London: Germany-based vaccine maker CureVac on Monday announced that early trials of its candidate CvnCoV have triggered a safe and immense response among participants in its Phase 1 trial.
The vaccine produced strong binding and neutralising antibody responses in addition to first indication of T cell activation, the company said.
More than 250 individuals aged 18 to 60 years were involved in the trial.
The vaccine was administered intramuscularly with escalating dose levels of 2, 4, 6, 8 and 12 microgram on days 1 and 29.

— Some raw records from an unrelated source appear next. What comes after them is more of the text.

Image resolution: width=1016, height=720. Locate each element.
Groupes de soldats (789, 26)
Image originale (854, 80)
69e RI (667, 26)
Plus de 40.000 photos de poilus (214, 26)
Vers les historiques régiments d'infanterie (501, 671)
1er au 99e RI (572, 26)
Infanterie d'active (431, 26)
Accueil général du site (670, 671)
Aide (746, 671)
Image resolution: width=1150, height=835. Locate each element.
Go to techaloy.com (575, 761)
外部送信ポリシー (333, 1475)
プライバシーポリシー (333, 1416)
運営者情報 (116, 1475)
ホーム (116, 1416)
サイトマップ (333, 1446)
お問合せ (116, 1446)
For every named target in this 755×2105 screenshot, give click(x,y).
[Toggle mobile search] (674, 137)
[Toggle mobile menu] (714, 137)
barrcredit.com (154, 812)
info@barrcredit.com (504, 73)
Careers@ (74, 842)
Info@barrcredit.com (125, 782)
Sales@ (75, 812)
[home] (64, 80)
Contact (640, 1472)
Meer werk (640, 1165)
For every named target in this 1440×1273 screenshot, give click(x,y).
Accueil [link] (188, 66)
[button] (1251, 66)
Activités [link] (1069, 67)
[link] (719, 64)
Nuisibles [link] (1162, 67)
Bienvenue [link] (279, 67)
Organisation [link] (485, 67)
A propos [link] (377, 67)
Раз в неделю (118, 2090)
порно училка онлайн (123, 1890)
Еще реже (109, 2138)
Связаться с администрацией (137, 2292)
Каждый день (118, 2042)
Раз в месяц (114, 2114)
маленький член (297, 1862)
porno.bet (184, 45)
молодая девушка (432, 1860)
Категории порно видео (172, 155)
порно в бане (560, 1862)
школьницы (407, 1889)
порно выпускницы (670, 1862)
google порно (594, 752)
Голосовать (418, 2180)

The vaccine was also tried on 10 individuals who had previously had COVID-19 (seropositives).
“We are very encouraged by the interim Phase 1 data. It represents a critical milestone in our Covid-19 vaccine programme and strongly supports the advancement of our vaccine candidate,” Franz-Werner Haas, Chief Executive Officer of CureVac, said in a statement.
“Following further data readouts and discussion with regulatory authorities, we remain fully committed and on track to initiate a pivotal Phase 2b/3 trial before the end of 2020.”
There were no serious side-effects. At 12 microgram, fatigue, headache, chills, muscle pain, and to a lesser extent, fever were seen, the company said. These were resolved rapidly.
“These initial data show a robust and highly efficient immune response to our natural mRNA (messenger ribonucleic acid)-based CVnCoV vaccine candidate, including antibody and initial T cell responses at the level of a relevant panel of symptomatic convalescent patients,” said Mariola Fotin-Mleczek, Chief Technology Officer of CureVac.